- [Exercise goal] Your answer should be the line containing "295x529 pixels." and each line after it through the end of the data below, repeated exactly.

Data provided Block Start

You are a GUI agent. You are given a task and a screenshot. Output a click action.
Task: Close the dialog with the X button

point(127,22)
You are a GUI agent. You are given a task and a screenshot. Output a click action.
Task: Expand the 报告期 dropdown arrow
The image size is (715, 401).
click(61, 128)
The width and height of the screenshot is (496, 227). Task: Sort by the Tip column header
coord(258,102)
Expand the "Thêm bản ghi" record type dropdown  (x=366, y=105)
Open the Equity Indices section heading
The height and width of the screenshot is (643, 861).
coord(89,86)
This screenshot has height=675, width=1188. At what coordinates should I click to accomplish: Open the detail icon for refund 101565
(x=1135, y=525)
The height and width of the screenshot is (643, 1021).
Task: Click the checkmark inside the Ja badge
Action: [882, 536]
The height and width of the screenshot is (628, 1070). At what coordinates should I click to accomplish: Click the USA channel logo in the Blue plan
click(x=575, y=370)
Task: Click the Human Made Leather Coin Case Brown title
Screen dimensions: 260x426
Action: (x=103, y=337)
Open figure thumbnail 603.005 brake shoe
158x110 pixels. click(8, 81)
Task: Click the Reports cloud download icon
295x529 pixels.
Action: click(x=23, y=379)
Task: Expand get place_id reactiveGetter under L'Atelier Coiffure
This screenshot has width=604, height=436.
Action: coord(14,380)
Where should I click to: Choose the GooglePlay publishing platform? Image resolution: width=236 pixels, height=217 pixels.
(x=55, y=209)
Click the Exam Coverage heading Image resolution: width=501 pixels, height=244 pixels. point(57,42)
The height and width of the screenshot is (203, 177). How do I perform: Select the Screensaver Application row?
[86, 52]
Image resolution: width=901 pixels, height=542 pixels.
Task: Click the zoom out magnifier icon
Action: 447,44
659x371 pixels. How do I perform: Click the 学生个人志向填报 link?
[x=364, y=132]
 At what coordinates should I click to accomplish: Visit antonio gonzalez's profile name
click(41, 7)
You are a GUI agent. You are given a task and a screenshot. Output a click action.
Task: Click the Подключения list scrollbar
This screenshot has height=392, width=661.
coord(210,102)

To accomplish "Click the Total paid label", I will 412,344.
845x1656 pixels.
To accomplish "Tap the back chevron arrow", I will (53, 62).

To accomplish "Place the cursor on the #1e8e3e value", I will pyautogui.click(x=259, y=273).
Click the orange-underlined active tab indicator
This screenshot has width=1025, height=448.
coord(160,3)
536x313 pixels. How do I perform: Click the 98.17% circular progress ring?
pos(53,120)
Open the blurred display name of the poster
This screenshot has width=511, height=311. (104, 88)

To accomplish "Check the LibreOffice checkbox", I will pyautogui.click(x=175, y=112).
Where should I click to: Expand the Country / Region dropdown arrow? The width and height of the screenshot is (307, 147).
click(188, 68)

Data provided Block End

- [Your response]
295x529 pixels.
Action: click(x=23, y=379)
Task: Expand get place_id reactiveGetter under L'Atelier Coiffure
This screenshot has width=604, height=436.
Action: coord(14,380)
Where should I click to: Choose the GooglePlay publishing platform? Image resolution: width=236 pixels, height=217 pixels.
(x=55, y=209)
Click the Exam Coverage heading Image resolution: width=501 pixels, height=244 pixels. point(57,42)
The height and width of the screenshot is (203, 177). How do I perform: Select the Screensaver Application row?
[86, 52]
Image resolution: width=901 pixels, height=542 pixels.
Task: Click the zoom out magnifier icon
Action: 447,44
659x371 pixels. How do I perform: Click the 学生个人志向填报 link?
[x=364, y=132]
 At what coordinates should I click to accomplish: Visit antonio gonzalez's profile name
click(41, 7)
You are a GUI agent. You are given a task and a screenshot. Output a click action.
Task: Click the Подключения list scrollbar
This screenshot has height=392, width=661.
coord(210,102)

To accomplish "Click the Total paid label", I will 412,344.
845x1656 pixels.
To accomplish "Tap the back chevron arrow", I will (53, 62).

To accomplish "Place the cursor on the #1e8e3e value", I will pyautogui.click(x=259, y=273).
Click the orange-underlined active tab indicator
This screenshot has width=1025, height=448.
coord(160,3)
536x313 pixels. How do I perform: Click the 98.17% circular progress ring?
pos(53,120)
Open the blurred display name of the poster
This screenshot has width=511, height=311. (104, 88)

To accomplish "Check the LibreOffice checkbox", I will pyautogui.click(x=175, y=112).
Where should I click to: Expand the Country / Region dropdown arrow? The width and height of the screenshot is (307, 147).
click(188, 68)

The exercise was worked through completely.